## What the task requires
Lines in the data below that contain the word "percent" are to be copied.

━━━━━━━━━━

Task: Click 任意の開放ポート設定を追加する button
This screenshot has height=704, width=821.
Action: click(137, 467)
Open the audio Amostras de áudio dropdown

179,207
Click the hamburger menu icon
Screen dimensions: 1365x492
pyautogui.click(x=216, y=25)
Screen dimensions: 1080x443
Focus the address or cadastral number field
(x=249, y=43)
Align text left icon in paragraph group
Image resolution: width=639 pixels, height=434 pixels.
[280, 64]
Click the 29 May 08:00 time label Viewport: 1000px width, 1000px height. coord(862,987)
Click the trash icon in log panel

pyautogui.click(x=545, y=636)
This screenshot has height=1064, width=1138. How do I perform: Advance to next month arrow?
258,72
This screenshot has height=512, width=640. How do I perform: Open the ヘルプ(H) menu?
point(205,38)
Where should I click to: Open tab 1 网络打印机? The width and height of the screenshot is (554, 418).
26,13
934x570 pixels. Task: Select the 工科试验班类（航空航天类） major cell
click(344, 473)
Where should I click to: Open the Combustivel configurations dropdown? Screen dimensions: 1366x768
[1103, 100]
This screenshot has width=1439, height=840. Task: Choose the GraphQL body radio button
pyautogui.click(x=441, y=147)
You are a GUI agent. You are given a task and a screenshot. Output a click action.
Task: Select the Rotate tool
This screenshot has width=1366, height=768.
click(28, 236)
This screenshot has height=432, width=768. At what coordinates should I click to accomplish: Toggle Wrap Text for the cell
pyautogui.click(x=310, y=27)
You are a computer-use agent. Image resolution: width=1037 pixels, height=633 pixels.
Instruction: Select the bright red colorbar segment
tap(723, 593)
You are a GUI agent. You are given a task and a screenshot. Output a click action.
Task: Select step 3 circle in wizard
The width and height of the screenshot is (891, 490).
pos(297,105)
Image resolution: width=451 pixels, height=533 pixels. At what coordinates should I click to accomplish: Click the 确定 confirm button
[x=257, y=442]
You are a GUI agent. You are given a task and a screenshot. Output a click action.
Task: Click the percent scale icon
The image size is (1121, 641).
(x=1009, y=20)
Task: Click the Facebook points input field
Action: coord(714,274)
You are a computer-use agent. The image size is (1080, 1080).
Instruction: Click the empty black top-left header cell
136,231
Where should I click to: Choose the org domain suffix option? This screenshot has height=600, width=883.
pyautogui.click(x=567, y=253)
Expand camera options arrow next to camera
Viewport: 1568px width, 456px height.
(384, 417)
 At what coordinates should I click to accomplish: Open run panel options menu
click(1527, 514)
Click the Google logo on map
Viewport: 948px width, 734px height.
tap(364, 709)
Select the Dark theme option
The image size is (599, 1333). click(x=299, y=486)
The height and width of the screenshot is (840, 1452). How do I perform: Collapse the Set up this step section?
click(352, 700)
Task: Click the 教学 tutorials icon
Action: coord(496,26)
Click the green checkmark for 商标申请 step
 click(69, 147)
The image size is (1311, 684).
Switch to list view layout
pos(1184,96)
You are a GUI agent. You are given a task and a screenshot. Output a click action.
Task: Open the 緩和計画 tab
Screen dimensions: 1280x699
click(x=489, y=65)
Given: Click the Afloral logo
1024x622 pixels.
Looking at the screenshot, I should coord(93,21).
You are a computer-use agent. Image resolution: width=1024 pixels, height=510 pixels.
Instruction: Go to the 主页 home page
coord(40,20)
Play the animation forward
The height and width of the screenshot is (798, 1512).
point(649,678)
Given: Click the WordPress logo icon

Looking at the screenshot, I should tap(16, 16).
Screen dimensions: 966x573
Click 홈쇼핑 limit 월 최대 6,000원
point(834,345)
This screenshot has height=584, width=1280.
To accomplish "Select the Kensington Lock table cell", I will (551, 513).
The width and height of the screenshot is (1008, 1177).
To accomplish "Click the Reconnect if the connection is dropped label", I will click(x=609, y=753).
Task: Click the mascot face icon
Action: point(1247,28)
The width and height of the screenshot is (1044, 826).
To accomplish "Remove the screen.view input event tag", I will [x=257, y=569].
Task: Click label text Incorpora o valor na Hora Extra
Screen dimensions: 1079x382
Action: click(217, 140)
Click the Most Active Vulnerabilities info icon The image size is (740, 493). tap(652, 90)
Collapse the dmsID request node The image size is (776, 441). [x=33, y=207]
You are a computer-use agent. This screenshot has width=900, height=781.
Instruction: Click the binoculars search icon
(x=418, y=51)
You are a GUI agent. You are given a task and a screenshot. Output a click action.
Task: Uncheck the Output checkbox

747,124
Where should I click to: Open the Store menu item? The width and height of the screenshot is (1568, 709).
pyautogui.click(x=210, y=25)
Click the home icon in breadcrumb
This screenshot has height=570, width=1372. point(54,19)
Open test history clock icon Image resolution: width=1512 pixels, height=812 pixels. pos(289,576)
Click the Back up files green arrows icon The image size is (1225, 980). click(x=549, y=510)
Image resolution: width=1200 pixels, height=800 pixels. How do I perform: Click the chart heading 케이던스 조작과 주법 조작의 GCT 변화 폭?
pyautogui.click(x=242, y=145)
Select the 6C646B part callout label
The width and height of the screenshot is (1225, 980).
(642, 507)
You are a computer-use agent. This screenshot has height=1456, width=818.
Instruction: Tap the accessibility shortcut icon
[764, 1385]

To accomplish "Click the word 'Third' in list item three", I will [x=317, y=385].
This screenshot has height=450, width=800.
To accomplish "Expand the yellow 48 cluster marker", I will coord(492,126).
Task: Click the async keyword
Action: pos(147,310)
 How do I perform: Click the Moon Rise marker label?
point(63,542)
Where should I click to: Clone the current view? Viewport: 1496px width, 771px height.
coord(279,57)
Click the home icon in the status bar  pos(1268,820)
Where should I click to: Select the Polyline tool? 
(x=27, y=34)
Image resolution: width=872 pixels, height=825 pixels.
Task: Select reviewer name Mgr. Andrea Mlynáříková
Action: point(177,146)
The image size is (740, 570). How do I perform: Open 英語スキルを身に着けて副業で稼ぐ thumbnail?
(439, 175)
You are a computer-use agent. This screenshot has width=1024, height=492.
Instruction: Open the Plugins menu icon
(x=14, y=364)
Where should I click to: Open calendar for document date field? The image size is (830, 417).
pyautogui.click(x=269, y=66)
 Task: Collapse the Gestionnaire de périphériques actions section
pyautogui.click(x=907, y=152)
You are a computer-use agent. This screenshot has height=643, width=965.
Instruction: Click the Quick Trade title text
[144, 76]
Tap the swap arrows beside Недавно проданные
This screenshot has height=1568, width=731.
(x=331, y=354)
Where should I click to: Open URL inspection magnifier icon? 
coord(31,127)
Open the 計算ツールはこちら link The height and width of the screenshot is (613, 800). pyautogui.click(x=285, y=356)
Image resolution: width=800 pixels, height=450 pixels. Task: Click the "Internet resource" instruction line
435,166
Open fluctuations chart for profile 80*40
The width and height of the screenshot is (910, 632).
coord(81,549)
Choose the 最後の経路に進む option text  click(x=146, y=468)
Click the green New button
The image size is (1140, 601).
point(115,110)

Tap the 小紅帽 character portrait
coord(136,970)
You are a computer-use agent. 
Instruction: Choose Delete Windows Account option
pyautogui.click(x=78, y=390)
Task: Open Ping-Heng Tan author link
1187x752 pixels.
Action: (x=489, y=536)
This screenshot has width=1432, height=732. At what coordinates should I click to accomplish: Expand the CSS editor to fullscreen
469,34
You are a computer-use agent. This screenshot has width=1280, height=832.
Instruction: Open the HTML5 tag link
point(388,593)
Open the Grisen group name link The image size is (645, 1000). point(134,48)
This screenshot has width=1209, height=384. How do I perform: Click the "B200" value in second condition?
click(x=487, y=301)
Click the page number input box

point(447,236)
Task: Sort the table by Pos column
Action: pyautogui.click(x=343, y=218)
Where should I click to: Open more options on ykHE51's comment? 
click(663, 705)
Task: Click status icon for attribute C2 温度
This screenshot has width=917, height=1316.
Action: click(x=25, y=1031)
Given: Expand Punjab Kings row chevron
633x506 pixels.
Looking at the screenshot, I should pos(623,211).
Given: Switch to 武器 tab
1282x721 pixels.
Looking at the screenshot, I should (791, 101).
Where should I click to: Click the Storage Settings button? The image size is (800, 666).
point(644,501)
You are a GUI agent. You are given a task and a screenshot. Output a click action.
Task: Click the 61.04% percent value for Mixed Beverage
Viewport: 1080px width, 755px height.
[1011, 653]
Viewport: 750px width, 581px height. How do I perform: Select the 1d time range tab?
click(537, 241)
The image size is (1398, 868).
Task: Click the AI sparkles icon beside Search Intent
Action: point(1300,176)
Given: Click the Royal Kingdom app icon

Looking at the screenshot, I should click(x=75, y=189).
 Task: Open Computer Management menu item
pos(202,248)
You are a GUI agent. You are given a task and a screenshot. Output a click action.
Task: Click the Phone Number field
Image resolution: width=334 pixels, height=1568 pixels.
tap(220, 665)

━━━━━━━━━━

## Solution for this problem
Task: Click the percent scale icon
Task: Click the 61.04% percent value for Mixed Beverage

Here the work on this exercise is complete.